:: Assignment ::
After locating the line that contains "At what coordinates", give that line and all the rest through the end of the entries again exactly, leaving the pictures out.

:: Input records ::
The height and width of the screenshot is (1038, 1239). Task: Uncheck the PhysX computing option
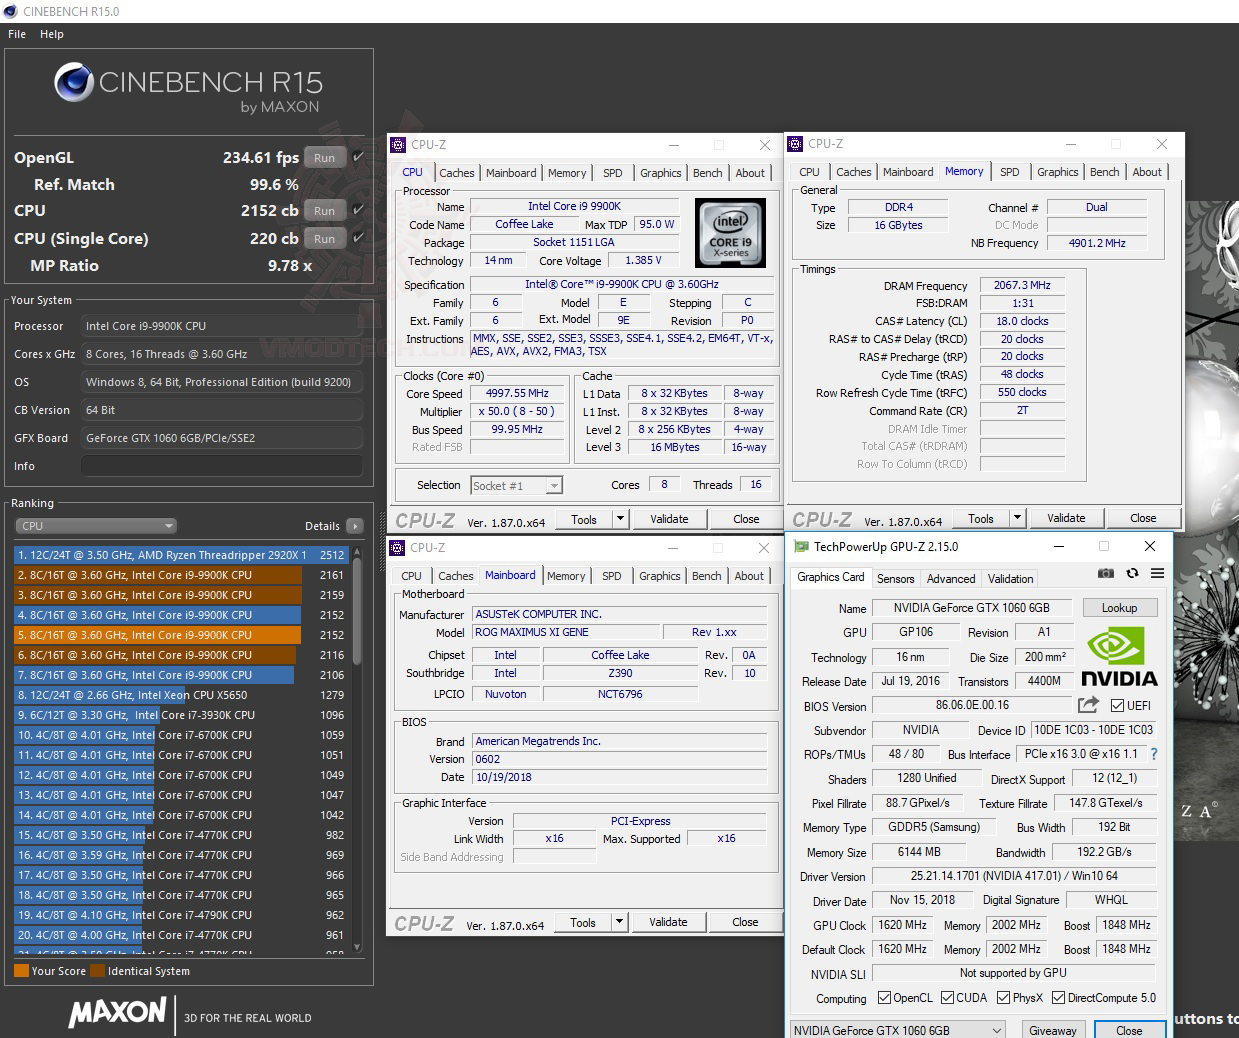(x=1003, y=997)
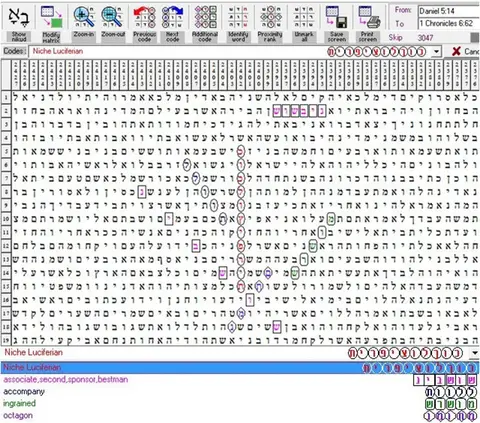Select the 'octagon' term in the list
Image resolution: width=480 pixels, height=423 pixels.
pos(18,416)
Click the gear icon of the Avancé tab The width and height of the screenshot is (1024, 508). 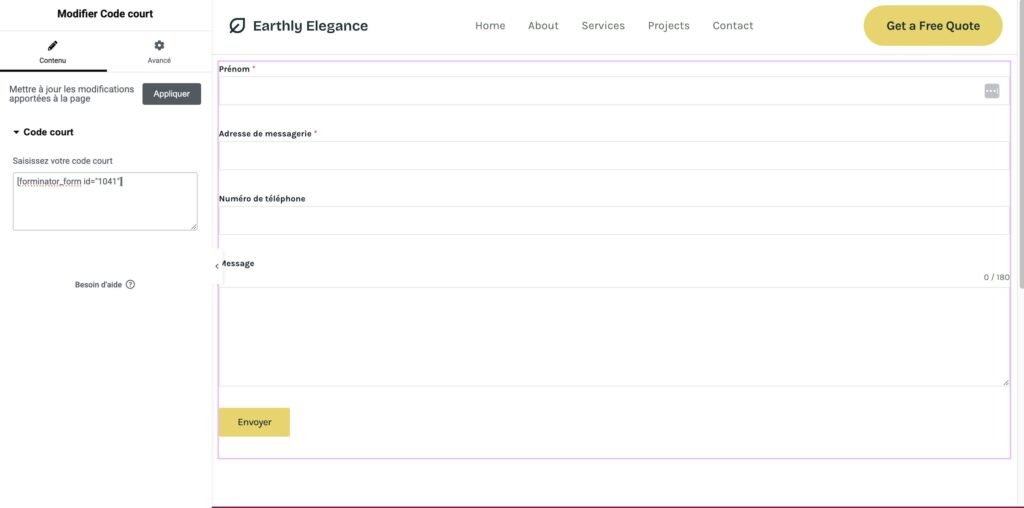point(159,46)
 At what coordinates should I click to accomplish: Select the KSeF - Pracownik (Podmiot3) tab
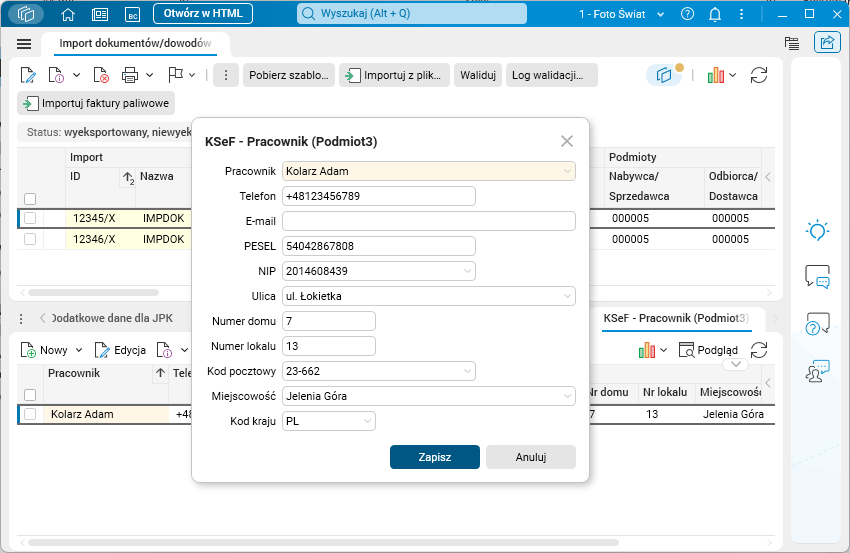click(676, 318)
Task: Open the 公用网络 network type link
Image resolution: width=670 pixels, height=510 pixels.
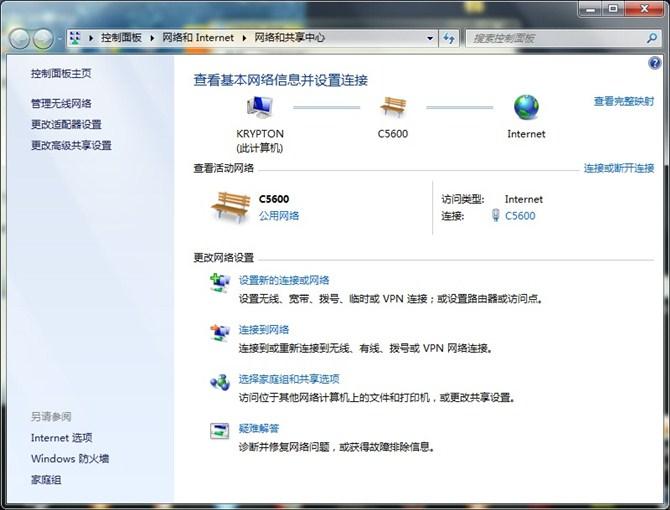Action: click(x=279, y=215)
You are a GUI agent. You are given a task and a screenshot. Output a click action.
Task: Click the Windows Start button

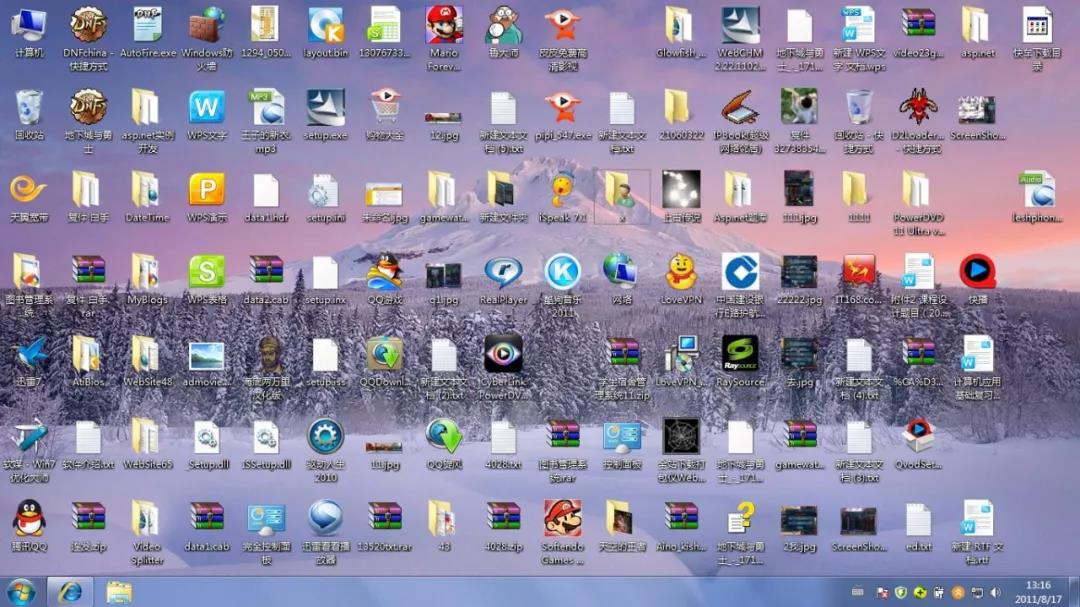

:: Task response ::
 At what coordinates should I click to accomplish: Select the KSeF - Pracownik (Podmiot3) tab
click(676, 318)
Task: Open the 公用网络 network type link
Image resolution: width=670 pixels, height=510 pixels.
Action: click(x=279, y=215)
You are a GUI agent. You are given a task and a screenshot. Output a click action.
Task: Click the Windows Start button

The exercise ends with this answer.